Mayor’s Manor: Dean Lombardi Talks Kings Contracts and Buy-Out Options
Perhaps the easiest way to look at the big picture for the LA Kings is like this:
- The salary cap this season is set at $70.2 million and will be reduced to $64.3 million for next year.
- Rob Scuderi set to become an unrestricted free agent this summer, so his contract is coming off the books. However, he would either need to be re-signed or replaced.
- Dustin Brown is eligible for a contract extension beginning on July 1. He has one more year remaining on his current deal, but his agent and the team can begin negotiating this summer. [...] It’s hard to work on other deals until you have your key pieces locked up.
Brown is due for a huge raise, having taken one for the team years ago when he bought into Lombardi’s “team friendly cap hit” philosophy and signed for a bargain basement $3.1MM cap hit. That could easily double, but not until the season after next.
And then there’s the two compliance buyouts. Basically, [...] General Managers [have] been given two “do overs” for any bad contracts they have on the books. If they buy a player out, either in the summer of 2013 or 2014, that money won’t count towards the salary cap.

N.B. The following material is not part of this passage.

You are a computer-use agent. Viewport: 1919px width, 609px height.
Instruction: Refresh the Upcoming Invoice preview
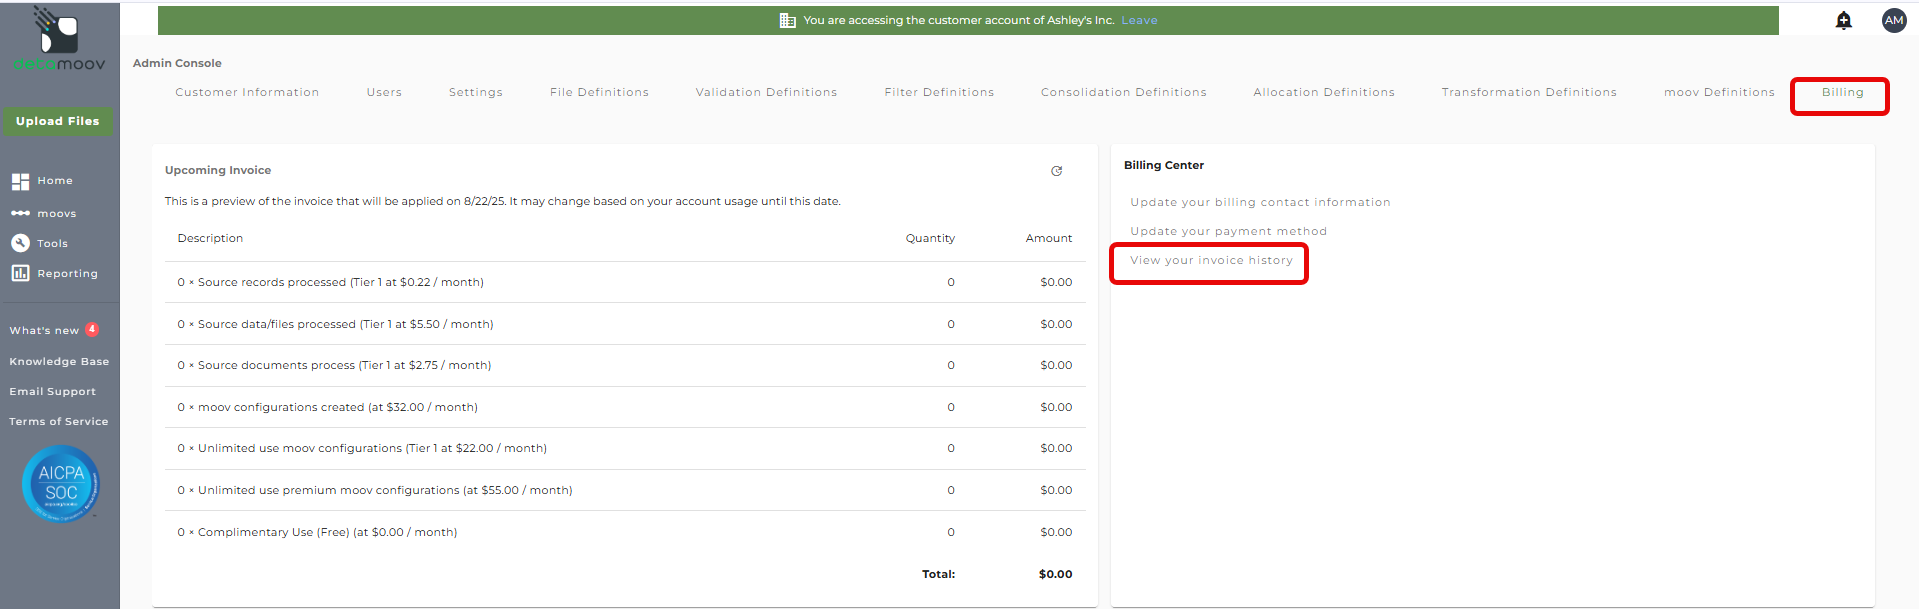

In Los Angeles, the two most likely candidates [are] Jeff Carter and Mike Richards. This has nothing to do with their skills and abilities. It’s only a math problem in a cap crazy NHL. When the Flyers signed Richards and Carter to big money, long-term deals, some wondered if those were smart moves in the cap era. Now, Dean Lombardi owns those contracts. Richards is signed through 2020 and Carter is inked until 2022.
That’s a long, long time.
My first objection to buying out either Carter or Richards is the one I’ve already stated, here and elsewhere: goals. The Kings need goals. Lombardi can’t (and won’t) buy out goals.
My second objection is that I can’t imagine a GM dumping players who are actually in their primes now in order not to be saddled with a cap albatross (saddled with an albatross? Sorry, metaphor police), several years down the road — 2018 and beyond, let’s say — at a time when the odds of Lombardi still being with the Kings would be pretty low, GM job-security being what it is.
Lombardi probably came within a few losses of being fired last season. He’s not going to bite the bullet to help some future Kings GM.
My third objection is that the Carter and Richards cap hits are a bargain now (in the $5MM range) and are likely to be just as much a bargain in five years, when — yes, they will not be as productive, but — inflation and rising cap ceilings will make that $5MM look smaller and smaller each year.
Fourth objection: as Lombardi pointed out in his interview with the Mayor, in the new CBA, you now can retain a portion of a players’ cap hit and salary when you trade him. That means that the Carter and Richards contracts, to the degree that they might have been seen as toxic before the new deal, now are much less burdensome. That’s because a trading partner — in five years, say — doesn’t have to take the whole cap hit of Carter or Richards. Lombardi can agree to eat a percentage of it. This makes such contracts much more tradeable.
As a result, it strikes me as much more likely — if Lombardi is going to utilize either of his compliance buy-outs — it will be to solve a short-term problem, as a last resort if he isn’t able to move an asset through trade.